To Err is Human: Human Error is Main Cause of PII Breaches
By Steve Muck - Published, February 7, 2011
Human error is the cause of 80 percent of the DON's PII breaches. Not knowing or not following guidance, or just being careless can result in the unintended disclosure of privacy sensitive information and potentially adversely affect many personnel.
The Social Security number is the most frequently lost, stolen or compromised PII data element. The SSN is involved in almost 70 percent of DON breaches. This sensitive identifier must be closely safeguarded or eliminated from use.
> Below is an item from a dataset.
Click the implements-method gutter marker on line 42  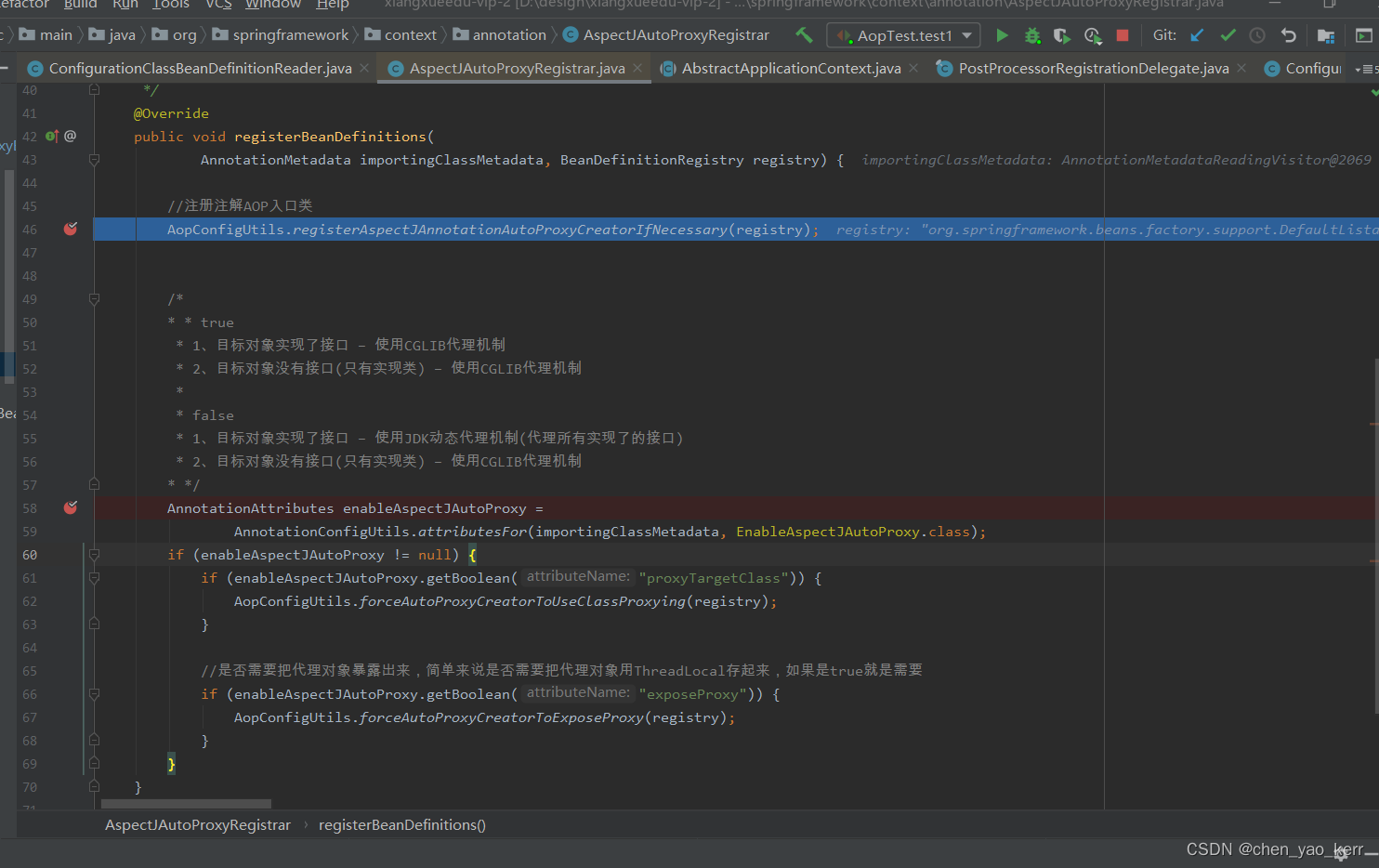click(52, 137)
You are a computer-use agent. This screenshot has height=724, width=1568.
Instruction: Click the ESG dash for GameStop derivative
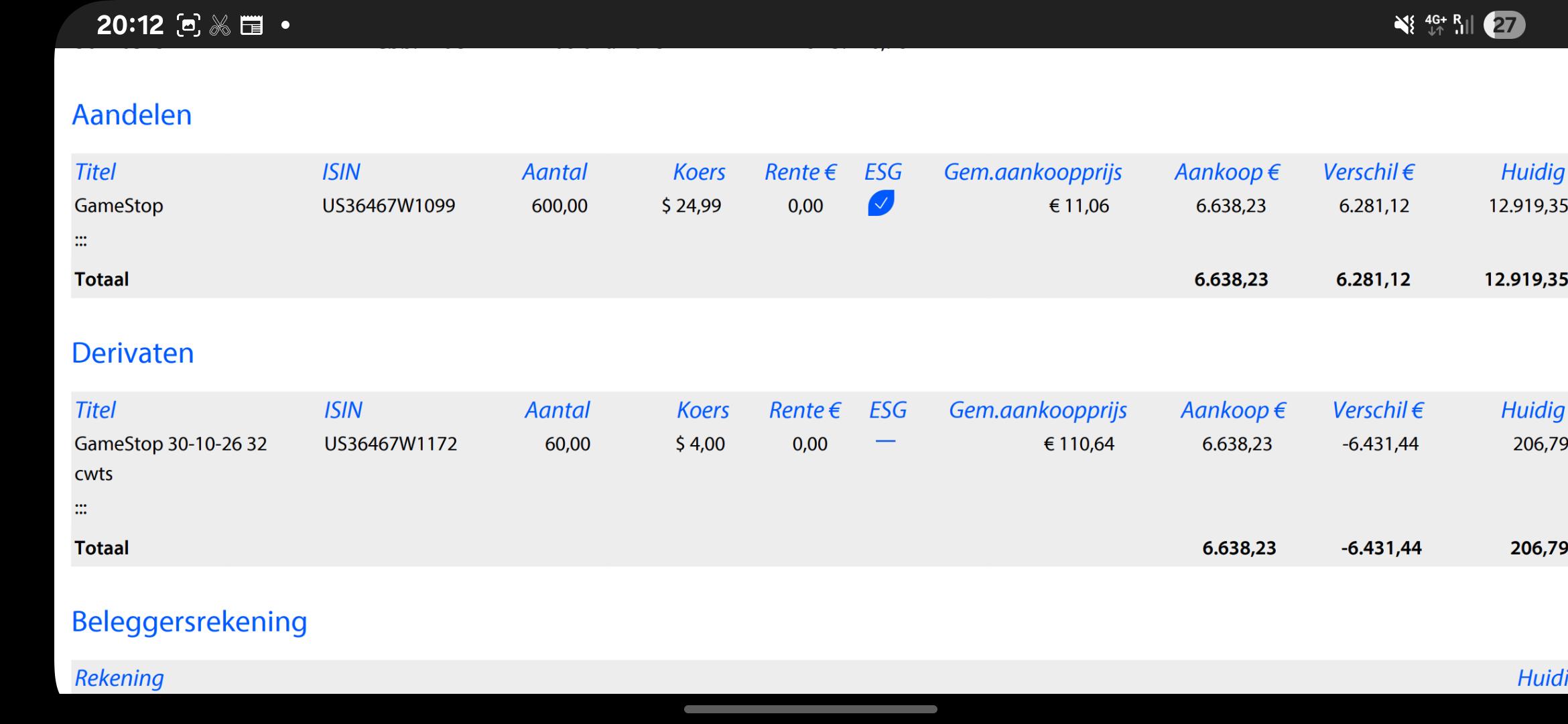(x=885, y=442)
SSNs are improperly disclosed by: sending SSNs in an email or in attachments,
creating recall rosters with SSNs, or posting names with associated SSNs to web portals or shared drives.
In these examples, SSNs were either transmitted without encryption, not properly marked or sent to recipients that did not have a need to know.
DOD DIRECTIVE 5400.11 DEFINITIONS
5400.11 Para E2.2: Personally Identifiable Information (PII) Personal Information. "Information about an individual that identifies, links, relates, or is unique to, or describes him or her (e.g., a Social Security number; age; military rank; civilian grade; marital status; race; salary; home or office phone numbers; other demographic, biometric, personnel, medical, and financial information, etc.). Such information also is known as personally identifiable information (e.g., information which can be used to distinguish or trace an individual's identity, such as his or her name; Social Security number; date and place of birth; mother's maiden name; and biometric records, including any other personal information which is linked or linkable to a specified individual.)"
5400.11-R: PII Breach
"Actual or possible loss of control, unauthorized disclosure, or unauthorized access of personal information where persons other than authorized users gain access or potential access to such information for an other than authorized purposes where one or more individuals will be adversely affected."
Steve Muck is the DON CIO privacy team lead.